"Tak perlu kamu cari aku lagi, kupikir uang ini cukup untuk menggugurkan anak dalam kandunganmu itu ...."
Sekejam itukah? Apa dia tak punya rasa iba dan kasian. Anak yang tak bersalah ini ingin ia bunuh dan memintaku untuk menggugurkannya. Aku tak akan mengikuti sacara sadisnya.
"Kamu manusia atau setan? Kamu ingin membunuh darah dagingmu sendiri? Aku tak akan mengikuti caramu, dan aku akan membesarkannya ...."
"Baiklah, tapi ingat aku tak ingin menganggapnya anakku. Dan jangan pernah mencariku lagi, pelacur ...."
Hatiku hancur, seakan pundakku memikul beban berat. Aku lunglai begitu saja luruh tertunduk, ketika ia meninggalkanku dengan uang yang ada di amplop kuning.
Selama ini dia menganggapku seorang pelacur, sedikitpun ia tak menghargai apa yang telah aku berikan segalanya. Langit Hong kong seketika gelap gulita, awan hitam mengelilingi dan hujan pun turun perlahan membasai pejalan kaki.
Aku masih belum beranjat dari tempatku, banyak orang melihat dan tak sedikit orang Indonesia menanyakanku. Tapi aku hanya diam, perutku kini sudah membesar.

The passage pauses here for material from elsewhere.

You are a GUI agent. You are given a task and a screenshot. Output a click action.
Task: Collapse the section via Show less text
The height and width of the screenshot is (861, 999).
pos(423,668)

Bahkan wajahku pun berubah melar, seperti balon.
*****
Usia kehamilanku sudah hampir tujuh bulan, dan baru kali ini aku membalas pesan singkat orangtuaku dan meneleponnya.

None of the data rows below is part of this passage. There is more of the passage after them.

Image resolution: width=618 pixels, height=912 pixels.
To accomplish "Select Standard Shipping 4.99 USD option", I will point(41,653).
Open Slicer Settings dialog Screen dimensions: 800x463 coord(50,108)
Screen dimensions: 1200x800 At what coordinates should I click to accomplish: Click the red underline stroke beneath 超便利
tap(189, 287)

"Bu maafkan aku," lirihku terisak.
Aku pun mendengar ibuku menangis terisak, sungguh tak kuat untuk mengatakan apa pun. Aku merasa ini sangatlah berat untukku ungkapkan, bahkan kisahku sudah di updet di media mana pun. Ini membuat malu keluargaku, dan keluarga Mas Baim hanya menyalahkanku, bahwa diriku adalah pelakor yang tak tahu malu.